向量化存储github仓库代码
进行QA问答

In [None]:
# 基本配置
from langchain_openai import ChatOpenAI
import os
from dotenv import load_dotenv
from langchain_community.embeddings.cloudflare_workersai import CloudflareWorkersAIEmbeddings
from supabase.client import Client, create_client

load_dotenv(override=True)

qw_llm_openai = ChatOpenAI(
    openai_api_base=os.getenv('DASHSCOPE_API_BASE'),
    openai_api_key=os.getenv('DASHSCOPE_API_KEY'),
    model_name="qwen2-1.5b-instruct",
    temperature=0.7,
    streaming=True,
)
embeddings = CloudflareWorkersAIEmbeddings(
    account_id=os.getenv('CF_ACCOUNT_ID'),
    api_token=os.getenv('CF_API_TOKEN'),
    model_name="@cf/baai/bge-large-en-v1.5",
)

supabase_url = os.environ.get("SUPABASE_URL")
supabase_key = os.environ.get("SUPABASE_SERVICE_KEY")

supabase: Client = create_client(supabase_url, supabase_key)

In [6]:

import os
from langchain.document_loaders import TextLoader

root_dir = '/Users/pangmengting/Documents/workspace/crab-blog-second'
docs = []
for dirpath, dirnames, filenames in os.walk(root_dir):
    for file in filenames:
        if file == 'node_modules':
            print(file)

▸ **展示数据**:
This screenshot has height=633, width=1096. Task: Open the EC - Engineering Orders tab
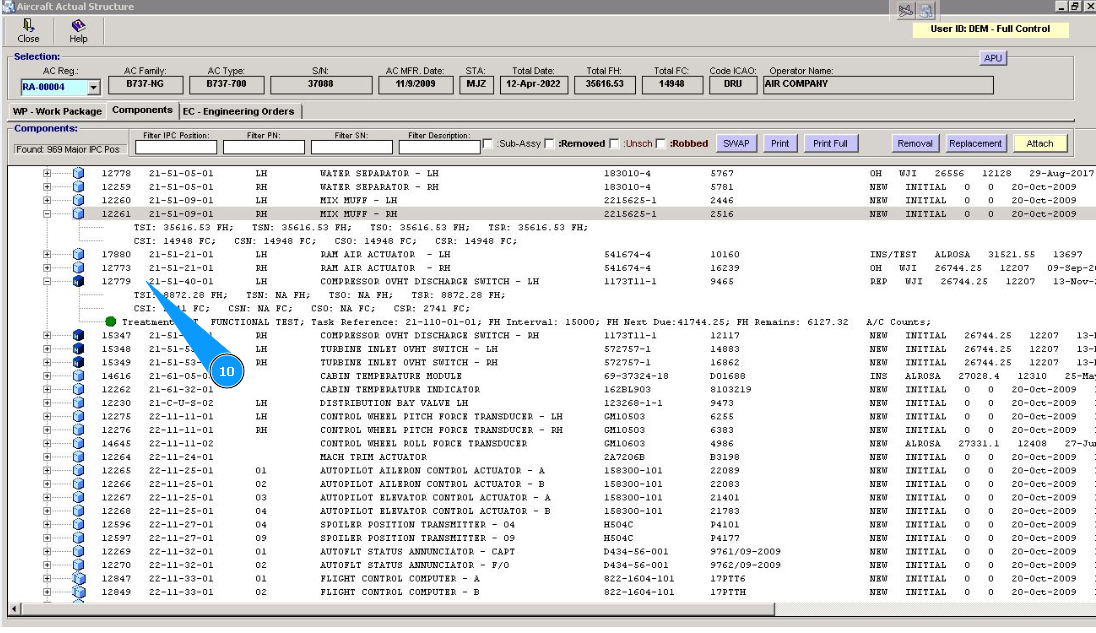238,111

▸ **待办任务**:
1. 请打印页面正文中从含有“supabase: Client = create_client(supabase_url, supabase_key)”的那句开始、到“print(file)”为止的部分。
2. 页面正文首行“向量化存储github仓库代码”译成英文是什么？
3. 能接着这篇讲向量化存储仓库代码的页面正文，从末尾处续写下去吗？
答题时用不到列表。

▸ **书面回答**:
1.
supabase: Client = create_client(supabase_url, supabase_key)

In [6]:

import os
from langchain.document_loaders import TextLoader

root_dir = '/Users/pangmengting/Documents/workspace/crab-blog-second'
docs = []
for dirpath, dirnames, filenames in os.walk(root_dir):
    for file in filenames:
        if file == 'node_modules':
            print(file)

2. Vectorize and store GitHub repository code

3.
        # try:
        #     loader = TextLoader(os.path.join(dirpath, file), encoding='utf-8')
        #     docs.extend(loader.load_and_split())
        # except Exception as e:
        #     pass

In [ ]:
len(docs)

In [ ]:
from langchain.text_splitter import CharacterTextSplitter

text_splitter = CharacterTextSplitter(chunk_size=1000, chunk_overlap=0)
splits = text_splitter.split_documents(docs)

In [ ]:
len(splits)

In [ ]:
from langchain_community.vectorstores import SupabaseVectorStore

vectorstore = SupabaseVectorStore.from_documents(
    splits,
    embeddings,
    client=supabase,
    table_name="bge_large_vector",
    query_name="bge_large_match_documents",
)

In [ ]:
retriever = vectorstore.as_retriever()
retriever.search_kwargs['distance_metric'] = 'cos'
retriever.search_kwargs['fetch_k'] = 100
retriever.search_kwargs['maximal_marginal_relevance'] = True
retriever.search_kwargs['k'] = 10

In [ ]:
from langchain.chains.conversational_retrieval.base import ConversationalRetrievalChain

# from langchain.chains import ConversationalRetrievalChain

qa = ConversationalRetrievalChain.from_llm(qw_llm_openai, retriever=retriever)

In [ ]:
questions = [
    "What does Chroma do?",
    "How to use Chroma?"
]
chat_history = []

for question in questions:
    result = qa({"question": question, "chat_history": chat_history})
    chat_history.append((question, result['answer']))
    print(f"Question:\n {question} \n")
    print(f"Answer:\n {result['answer']} \n\n")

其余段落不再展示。